Wherever an image appears in the data, omit it and copy all the remaining text word for word.

=== Section Start ===

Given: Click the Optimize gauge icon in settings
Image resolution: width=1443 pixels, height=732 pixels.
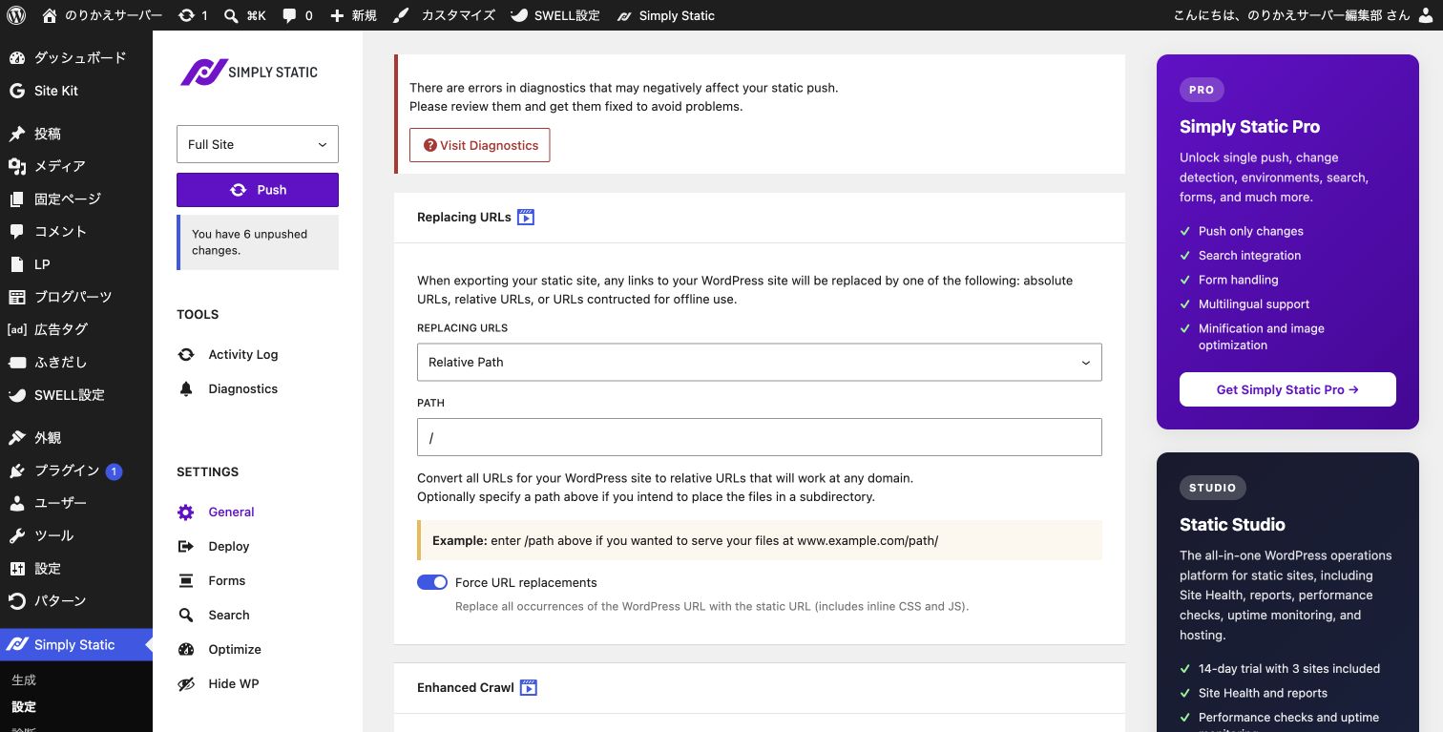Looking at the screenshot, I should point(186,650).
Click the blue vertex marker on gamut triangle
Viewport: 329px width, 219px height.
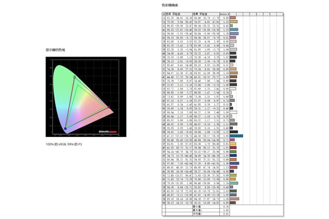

=== Section End ===

# SOLUTION TO THIS TASK
Given: Click the Optimize gauge icon in settings
Image resolution: width=1443 pixels, height=732 pixels.
Looking at the screenshot, I should point(186,650).
Click the blue vertex marker on gamut triangle
Viewport: 329px width, 219px height.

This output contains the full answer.